Thursday, July 10, 2008

Split Shift

Yesterday morning we hopped (or maybe crawled is more accurate) out of bed and actually got out the door around 7:30 a.m. The morning activity was simple, just drive the wildlife loop through Custer State Park. We were told that you need to go early to see the most animals. I guess 7:30 was not early enough, as we didn't see many critters.

The babies seem more curious and willing to be still for pictures than the adults:

These prairie dogs were just too cute to resist:

Sweet baby bunny:
The burros are not native here. They were set free after they were no longer needed to haul tourists up Harney Peak. These are the descendants of the original ones.

We finally came across a few buffalo, and this baby was in the group:

We enjoyed the drive, even though we didn't see thousands of animals. The terrain varied from flat or rolling prairie to steep hills through densely wooded forest.

When we got back home, Jim went to the store to pick up a few groceries. He also looked for a place to get the oil changed on the Saturn. No such place in Custer. We'll have to get that done when we go to Rapid City. He did get the car washed and vacuumed, though. He even cleaned the windows!

We had time to relax most of the afternoon. I worked on blog reading and doing some family research online. I've recently come across a few more tidbits to add to my family tree. It's always fun for me when I come across new information.

Around 4:00, we geared up and headed out to Mt. Rushmore to do the tourist thing and attend the evening lighting ceremony. We looked around, took a lot of pictures, visited the gift shop and had a bite to eat. We toured the museum in the visitor's center. It was especially interesting to listen to the short recordings of some of the men who worked on the mountain as the monument was being created. Local people, miners, farmers, laborers, had jobs on Mt. Rushmore, drilling, blasting, and many other tasks. To them it was just a job, hard work, hot and dusty, or cold and miserable. One man said he made Sixty-five Cents per hour, which was a lot of money in those days.

We picked out our spot in the amphitheater to wait for the 9:00 ceremony. We sat in the very back row, which is the only row that has a back to the seats. That row was the first to fill up, and was filled well before 8:00. We spent the time people watching and taking pictures.

This was one of those "Kodak Moments" -- this wild boy with the Mohawk walked by and I just whipped around to snap the picture of him. I didn't know until I downloaded it that I also caught the girl with the astounded expression on her face.

I stitched 3 pictures together to provide a panorama of the crowd. It got a lot more crowded by 9:00. I cannot imagine 35,000 people being around this area, as there were for the July 3rd fireworks!
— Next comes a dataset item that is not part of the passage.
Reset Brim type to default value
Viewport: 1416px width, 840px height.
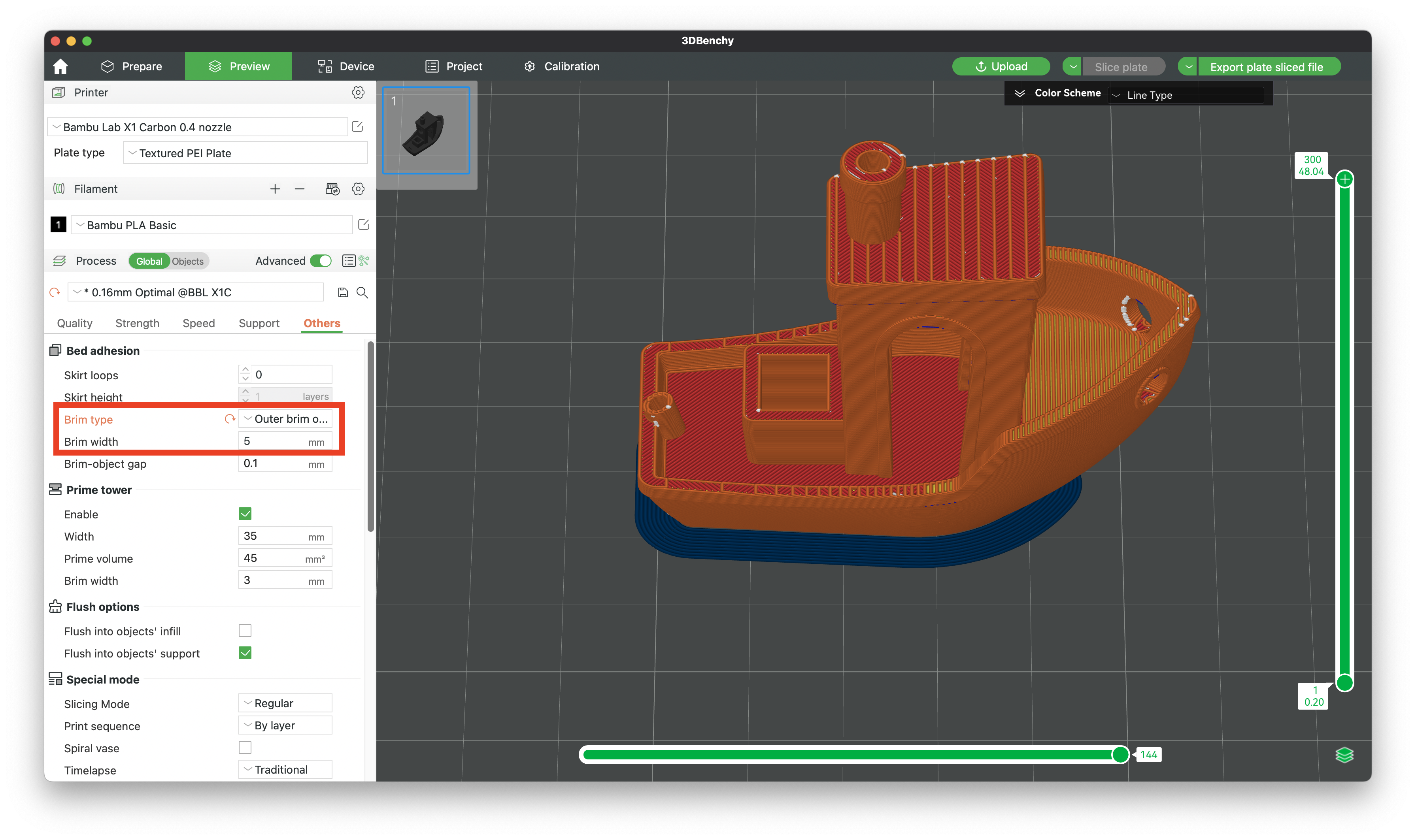coord(229,420)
Finally, patriotic music began to play and people got settled in for the show. It was dark by this time, and we could no longer see the presidents above us. The ceremony was very moving. It consisted of a ranger giving a short talk about the personal meaning of patriotism, then a film about each of the 4 presidents depicted on Mt. Rushmore, as well as Gutzon Borglum, the sculptor. I gained a new appreciation of our country's history as I watched the film. As the film ended, the ranger asked everyone to stand and join in singing the national anthem. As we sang, the lights began to shine on the monument, very dim at first, growing brighter as we sang. When the anthem ended, a Boy Scout troop from Sugarland, Texas, marched up on stage to retire the flag, as veterans were asked to come to the stage for recognition.

From our seats at the very back of the theater, we were able to scoot out ahead of the crowd. We made our way back to the gift shop to make our purchases. We'd also parked at the back of the parking lot, so we had little trouble getting out on the road. We got home around 10:30.

What a day!


Dee & Jim said...

Thanks for sharing. How beautiful!!

Anonymous said...

Can't wait to see it. Thanks for the tip on the seating.